Mother (‘effer) Nature. In her quest to annoy me as much as possible, she bestowed my period on me early the past two months.  Last month, I was wearing a khaki skirt. In the breakroom at work that morning, a co-worker pointed to my backside and said “You must of sat in something on the Metro this morning.”  (Why yes, my own bodily fluids. Thanks for noticing and telling me. Thanks for not making too big a deal out of it. And thanks for being a woman and not a man).

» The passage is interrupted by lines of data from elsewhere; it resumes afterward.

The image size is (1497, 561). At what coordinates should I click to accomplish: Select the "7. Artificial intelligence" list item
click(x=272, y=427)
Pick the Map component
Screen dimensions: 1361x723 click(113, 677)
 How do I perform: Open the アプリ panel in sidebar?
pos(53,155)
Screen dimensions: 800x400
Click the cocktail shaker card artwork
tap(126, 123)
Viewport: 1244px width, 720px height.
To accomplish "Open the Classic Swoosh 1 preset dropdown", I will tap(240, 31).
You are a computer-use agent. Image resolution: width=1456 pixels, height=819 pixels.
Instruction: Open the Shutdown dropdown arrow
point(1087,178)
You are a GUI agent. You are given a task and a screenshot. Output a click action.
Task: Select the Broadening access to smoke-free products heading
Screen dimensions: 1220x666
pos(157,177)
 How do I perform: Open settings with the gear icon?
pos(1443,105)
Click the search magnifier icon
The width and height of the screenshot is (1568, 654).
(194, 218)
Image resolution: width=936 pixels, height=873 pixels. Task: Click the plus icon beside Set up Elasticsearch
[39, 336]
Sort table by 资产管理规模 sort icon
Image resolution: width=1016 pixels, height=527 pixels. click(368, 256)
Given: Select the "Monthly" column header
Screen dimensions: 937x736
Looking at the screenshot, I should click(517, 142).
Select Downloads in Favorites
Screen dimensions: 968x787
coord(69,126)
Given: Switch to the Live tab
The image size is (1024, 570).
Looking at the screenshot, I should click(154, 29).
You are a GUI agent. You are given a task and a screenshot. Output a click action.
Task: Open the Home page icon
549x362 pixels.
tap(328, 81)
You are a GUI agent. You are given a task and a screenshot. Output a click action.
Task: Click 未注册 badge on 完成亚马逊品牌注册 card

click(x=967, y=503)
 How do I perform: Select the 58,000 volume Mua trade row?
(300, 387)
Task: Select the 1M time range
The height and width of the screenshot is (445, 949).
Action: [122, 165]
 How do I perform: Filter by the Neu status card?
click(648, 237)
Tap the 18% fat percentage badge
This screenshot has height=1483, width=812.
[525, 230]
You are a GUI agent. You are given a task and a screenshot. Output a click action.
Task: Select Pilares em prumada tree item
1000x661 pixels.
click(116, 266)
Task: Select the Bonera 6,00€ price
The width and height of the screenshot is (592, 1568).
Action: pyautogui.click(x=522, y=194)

I then spent 10 minutes in the rest room:

  • hiking my skirt up to rinse it out in the sink using hand soap from the dispenser
  • wondering how many people on the Metro had seen this and secretly photographed it, uploading the image as soon as possible to Facebook/Twitter/Instagram/Flickr with the caption “Lady in Red” or “Life’s a Bitch. Period. LMFAO.”
  • praying no one else would enter the bathroom
  • twisting my skirt around so that the back was now in the front and I could pre-emptively laugh away any awkward glances by blurting out uncomfortably “silly me, spilled my coffee all over the FRONT of myself”.  
  • thanking my lucky stars I had some extra Tampax in my bag left over from the previous month

This month, I arrived at work one morning (in khaki pants, this time) and managed to avoid disaster by discovering my unanticipated need for Tampax when I went to the bathroom.  But this time, I was out of supplies.  Didn’t have a thing with me.  So I went back to my office (ran, really). Quarters in hand, I dashed back to the bathroom.  One quarter later, I was ready to face the day.  It ended up being a 4 quarter kinda day at the office.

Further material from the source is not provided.